The Routes section displays one row for each route defined in your config.yaml file. For each route, the UI indicates which features such as caching, fallback, guardrails, and limiters are configured.

These features are represented by icons, each with a specific color and meaning:

  • Gray icon: The feature is not configured.
  • White icon with blue outline: The feature is configured, but no related events occurred during the selected time window.
  • Solid blue icon: The feature is configured, and events have occurred within the selected time window

Clicking on a route row opens a detail panel, which includes the following sections:

  • Configuration: Shows the YAML configuration for the selected route.
  • Curl: Provides a ready-to-use Curl command to test the route.
  • Associations: Lists the groups and API keys linked to the route.
  • Alerts: Displays a summary of the last 10 events relating to a specific feature.

Authentication, Groups and Keys

The Gateway provides route-level authentication to ensure the security of your AI applications. Accessing a Gateway-managed application requires the client to present an API Key that has been generated via the UI.

openai_client = openai.OpenAI(
base_url="http://localhost:9000/v1",
api_key="sk-rb-*******************" # get the API KEY from the UI
)

Every API Key must be associated with a Group linked to one or more routes.This setup lets you track usage by groups and keys for any specific application.

The Gateway can integrate with your Identity Provider (IDP) to import existing users and groups managed within your organization.

The following operations are available, even without and IDP integration

  • Create an API Key: For use as the client key for your model in your application.
  • Create a Group: To be associated with one or more API Keys and routes.

Routes

A Route defines the set of models, logic, and controls managed by the Gateway for your application. A route can include all the models (chat and embedding) used in your application, or be segmented based on your specific requirements.

It is important to understand that each route appears as a separate entry in the “Routes” section of the UI.

You configure a Route by defining it in the config.yaml file.
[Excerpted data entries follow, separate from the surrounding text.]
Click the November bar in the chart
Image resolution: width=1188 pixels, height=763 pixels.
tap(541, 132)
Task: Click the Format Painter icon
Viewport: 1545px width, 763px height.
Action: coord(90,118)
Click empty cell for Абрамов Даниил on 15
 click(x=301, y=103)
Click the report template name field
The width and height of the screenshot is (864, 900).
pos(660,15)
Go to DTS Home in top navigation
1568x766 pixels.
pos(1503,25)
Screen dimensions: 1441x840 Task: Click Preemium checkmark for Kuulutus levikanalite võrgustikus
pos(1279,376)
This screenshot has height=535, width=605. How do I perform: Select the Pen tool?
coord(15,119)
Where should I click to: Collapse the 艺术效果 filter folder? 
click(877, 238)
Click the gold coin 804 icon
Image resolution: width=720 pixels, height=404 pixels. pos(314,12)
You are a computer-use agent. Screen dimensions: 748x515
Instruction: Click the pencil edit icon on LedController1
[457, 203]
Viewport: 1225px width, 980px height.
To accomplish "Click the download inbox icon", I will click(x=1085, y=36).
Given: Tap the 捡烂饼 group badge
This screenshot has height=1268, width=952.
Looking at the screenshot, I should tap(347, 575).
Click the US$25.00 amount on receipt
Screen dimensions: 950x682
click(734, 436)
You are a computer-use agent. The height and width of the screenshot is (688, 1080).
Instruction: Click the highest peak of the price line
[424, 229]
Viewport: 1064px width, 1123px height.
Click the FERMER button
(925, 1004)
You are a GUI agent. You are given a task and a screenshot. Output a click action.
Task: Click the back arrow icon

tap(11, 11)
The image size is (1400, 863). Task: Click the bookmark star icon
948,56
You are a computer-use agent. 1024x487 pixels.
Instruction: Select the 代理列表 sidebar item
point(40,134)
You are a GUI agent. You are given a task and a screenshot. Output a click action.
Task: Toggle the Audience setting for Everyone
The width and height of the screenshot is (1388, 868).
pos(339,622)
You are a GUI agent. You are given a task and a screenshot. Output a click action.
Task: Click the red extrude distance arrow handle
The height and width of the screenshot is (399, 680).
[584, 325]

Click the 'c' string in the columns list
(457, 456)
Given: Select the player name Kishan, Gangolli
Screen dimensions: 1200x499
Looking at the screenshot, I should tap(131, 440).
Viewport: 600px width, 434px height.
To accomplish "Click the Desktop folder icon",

The configuration allows you to specify:

  • Route name
  • Model to use and its parameters
  • Guardrails to apply
  • Caching policies (semantic or exact)
  • Rate limits and token limits
  • Fallback logic for error handling or model unavailability
  • Routing strategies across models or endpoints

Once defined, the Route is visible and traceable from the UI, enabling direct monitoring and managing.

Costs Management

The Gateway offers tools to monitor and control the costs across your models and applications.

You can apply the following cost-management strategies to help keep expenses under control:

  • Rate limiting: Restricts the number of requests allowed per time interval.
  • Token limits: Caps the number of tokens a model can process.
  • Caching: Reduces redundant model calls using either semantic or exact cache.

A dedicated section in the UI facilitates cost monitoring, allowing you to track consumption metrics and identify potential optimization areas. optimization areas.

Logs and Metrics

All events managed by the Gateway generate logs and metrics, which can be accessed and analyzed in multiple ways.

Logs can be captured and aggregated by external Log Management systems such as Loki or Splunk, allowing you to centralize, search, and correlate the Gateway activity with other system components.

Metrics, on the other hand, are used to provide both real-time insights in the UI and in-depth analysis through Prometheus.The Prometheus integration enables you to query key performance indicators such as request rates, latency, cache hit ratio, and token consumption and to build detailed dashboards in tools like Grafana for advanced observability.

To sum it up :

  • Logs focus on event-level details (requests, errors, and operational traces).
  • Metrics focus on quantitative monitoring (performance, usage, and cost trends).

This dual approach provides comprehensive visibility of your Gateway’s behavior, simplifying troubleshooting, performance tuning, and cost optimization.